_Problem statement_
When you reach the line containing "At what coordinates should I click to accomplish: Switch" in the entries below, start writing out each line exactly, and stop after the line containing "Given: Click the comments icon showing 4".
┄┄┄┄┄┄┄┄┄┄┄┄┄┄┄┄┄┄┄┄
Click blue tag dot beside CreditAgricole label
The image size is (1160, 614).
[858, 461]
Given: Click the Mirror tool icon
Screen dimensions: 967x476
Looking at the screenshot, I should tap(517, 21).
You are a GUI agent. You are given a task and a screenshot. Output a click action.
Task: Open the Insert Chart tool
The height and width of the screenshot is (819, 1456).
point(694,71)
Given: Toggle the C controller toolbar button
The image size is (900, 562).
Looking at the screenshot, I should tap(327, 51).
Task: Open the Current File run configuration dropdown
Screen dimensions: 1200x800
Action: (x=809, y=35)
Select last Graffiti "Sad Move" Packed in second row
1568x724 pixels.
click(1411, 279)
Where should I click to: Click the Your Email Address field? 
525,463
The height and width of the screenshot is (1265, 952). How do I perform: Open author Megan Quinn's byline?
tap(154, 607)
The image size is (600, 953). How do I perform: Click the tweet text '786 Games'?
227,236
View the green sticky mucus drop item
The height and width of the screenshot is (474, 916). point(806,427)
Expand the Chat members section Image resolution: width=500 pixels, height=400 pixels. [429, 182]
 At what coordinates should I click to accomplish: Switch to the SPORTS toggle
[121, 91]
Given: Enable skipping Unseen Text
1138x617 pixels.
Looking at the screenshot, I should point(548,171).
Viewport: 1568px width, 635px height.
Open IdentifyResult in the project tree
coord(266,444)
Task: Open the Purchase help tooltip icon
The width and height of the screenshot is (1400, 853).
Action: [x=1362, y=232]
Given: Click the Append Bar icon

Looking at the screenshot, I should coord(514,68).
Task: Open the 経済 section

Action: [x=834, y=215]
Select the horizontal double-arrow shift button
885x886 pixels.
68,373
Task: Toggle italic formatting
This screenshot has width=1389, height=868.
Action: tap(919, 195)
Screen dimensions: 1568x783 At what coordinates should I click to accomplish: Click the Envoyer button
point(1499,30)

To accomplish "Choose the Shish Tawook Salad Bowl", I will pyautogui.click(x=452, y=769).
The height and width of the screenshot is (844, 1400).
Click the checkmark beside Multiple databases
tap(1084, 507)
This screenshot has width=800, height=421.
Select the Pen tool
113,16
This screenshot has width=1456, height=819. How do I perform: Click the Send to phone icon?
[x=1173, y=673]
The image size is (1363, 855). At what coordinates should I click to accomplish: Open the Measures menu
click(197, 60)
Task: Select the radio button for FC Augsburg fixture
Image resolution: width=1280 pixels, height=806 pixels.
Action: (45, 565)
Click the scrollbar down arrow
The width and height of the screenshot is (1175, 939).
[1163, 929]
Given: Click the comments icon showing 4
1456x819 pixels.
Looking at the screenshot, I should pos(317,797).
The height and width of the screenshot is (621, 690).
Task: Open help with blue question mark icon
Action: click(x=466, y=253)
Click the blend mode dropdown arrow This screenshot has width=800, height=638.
┄┄┄┄┄┄┄┄┄┄┄┄┄┄┄┄┄┄┄┄
_Written response_
 At what coordinates should I click to accomplish: Switch to the SPORTS toggle
[121, 91]
Given: Enable skipping Unseen Text
1138x617 pixels.
Looking at the screenshot, I should point(548,171).
Viewport: 1568px width, 635px height.
Open IdentifyResult in the project tree
coord(266,444)
Task: Open the Purchase help tooltip icon
The width and height of the screenshot is (1400, 853).
Action: [x=1362, y=232]
Given: Click the Append Bar icon

Looking at the screenshot, I should coord(514,68).
Task: Open the 経済 section

Action: [x=834, y=215]
Select the horizontal double-arrow shift button
885x886 pixels.
68,373
Task: Toggle italic formatting
This screenshot has width=1389, height=868.
Action: tap(919, 195)
Screen dimensions: 1568x783 At what coordinates should I click to accomplish: Click the Envoyer button
point(1499,30)

To accomplish "Choose the Shish Tawook Salad Bowl", I will pyautogui.click(x=452, y=769).
The height and width of the screenshot is (844, 1400).
Click the checkmark beside Multiple databases
tap(1084, 507)
This screenshot has width=800, height=421.
Select the Pen tool
113,16
This screenshot has width=1456, height=819. How do I perform: Click the Send to phone icon?
[x=1173, y=673]
The image size is (1363, 855). At what coordinates should I click to accomplish: Open the Measures menu
click(197, 60)
Task: Select the radio button for FC Augsburg fixture
Image resolution: width=1280 pixels, height=806 pixels.
Action: (45, 565)
Click the scrollbar down arrow
The width and height of the screenshot is (1175, 939).
[1163, 929]
Given: Click the comments icon showing 4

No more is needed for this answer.